__Текст для анализа__:
Выступая на конференции, Троцкий сравнил состояние измотанных красных войск под Варшавой с состоянием «полусомнамбулы». «В прениях тов. Троцкому было указано, – заметил на это Ленин, – что если армия находилась в полусомнамбулическом или, как он потом выразился, полуусталом состоянии, то ведь центральное стратегическое командование не было или, по крайней мере, не должно было быть полуусталым. И ошибка, несомненно, остается… Если мы не научились после Деникина и Колчака устанавливать эту стену внутренней усталости, если состояние духа на одну треть сомнамбулическое, то мы должны сказать всякому политическому руководителю: благоволите подтвердить наши директивы или изменить. Мы это делать еще не научились, хотя два раза проделали опыт с Деникиным, Колчаком и Польшей». Ленинский анализ причин неуспеха в основном совпадал со сталинским. «Мы встретили большой национальный подъем мелких буржуазных элементов, которые по мере приближения (красных, – Р.К.) к Варшаве приходили в ужас за свое национальное существование, – говорил Владимир Ильич. – Нам не удалось прощупать действительного настроения пролетарских масс и в батрачестве и в рядах промышленного пролетариата Польши» (В. И. Ленин. Неизвестные документы 1891—1922, М., 1999, с. 389—390, 315—316).
Особо следует отметить, что в самый разгар варшавской драмы Сталин обратился в Политбюро ЦК с запиской о создании боевых резервов республики. Непосредственно обобщая происходящее, извлекая из него живые уроки, он предлагал принять программу по этому вопросу, в том числе «меры к постановке и усилению» авто-, броне– и авиапромышленности (это в двадцатом-то году!), не утратившие смысла до конца Отечественной войны. Сталин возмущался тем, что Троцкий ответил на его предложения «отпиской», и перечислял конкретные недостатки армейской работы и способы их устранения. «ЦК должен знать и контролировать всю работу органов военного ведомства, не исключая подготовки боевых резервов и полевых операций, – подчеркивал Сталин, – если он не хочет очутиться перед новой катастрофой» (Собр. соч., т. 4, с. 349). «Несомненно, – острил Троцкий еще в связи с Брестом, – что главная моя забота: сделать наше поведение в вопросе о мире как можно более понятным мировому пролетариату – было для Сталина делом второстепенным. Его интересовал «мир в одной стране», как впоследствии – «социализм в одной стране». В решающем голосовании он присоединился к Ленину»

__Раздел данных__:
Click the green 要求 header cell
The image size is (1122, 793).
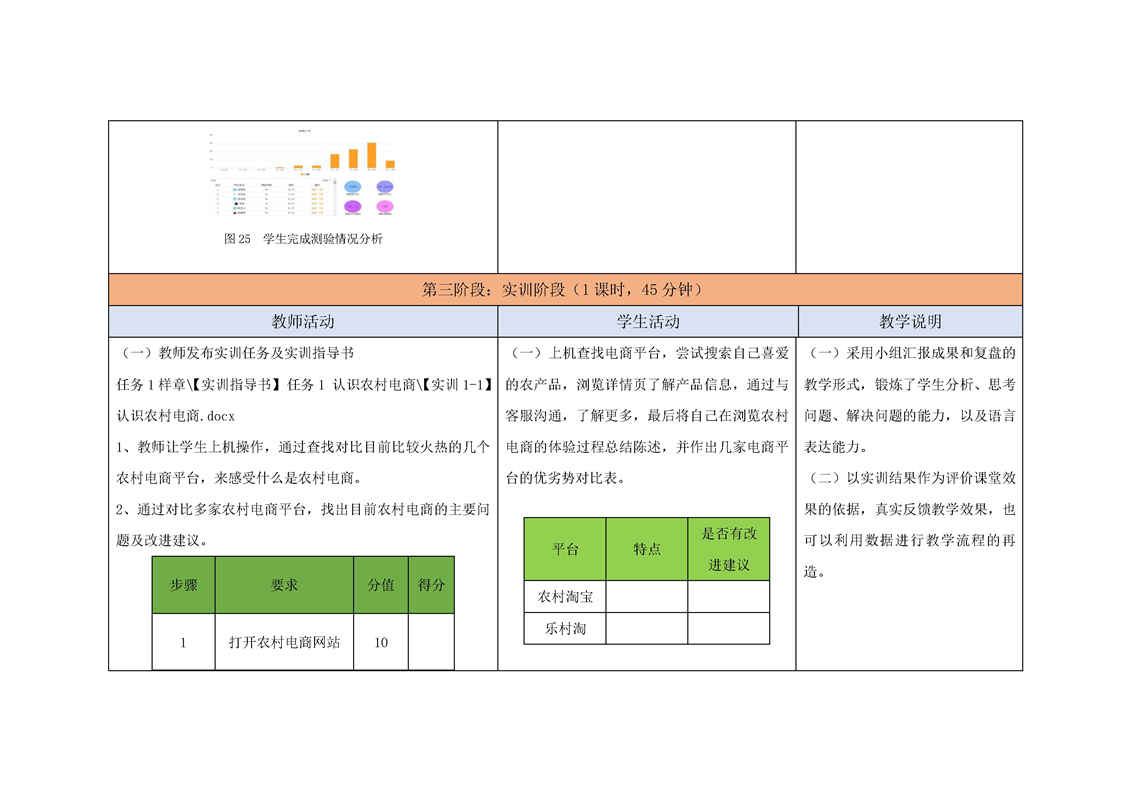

__Задача__: С чем Троцкий сравнил состояние измотанных красных войск под Варшавой, согласно тексту для анализа?

__Ответ__: С состоянием «полусомнамбулы».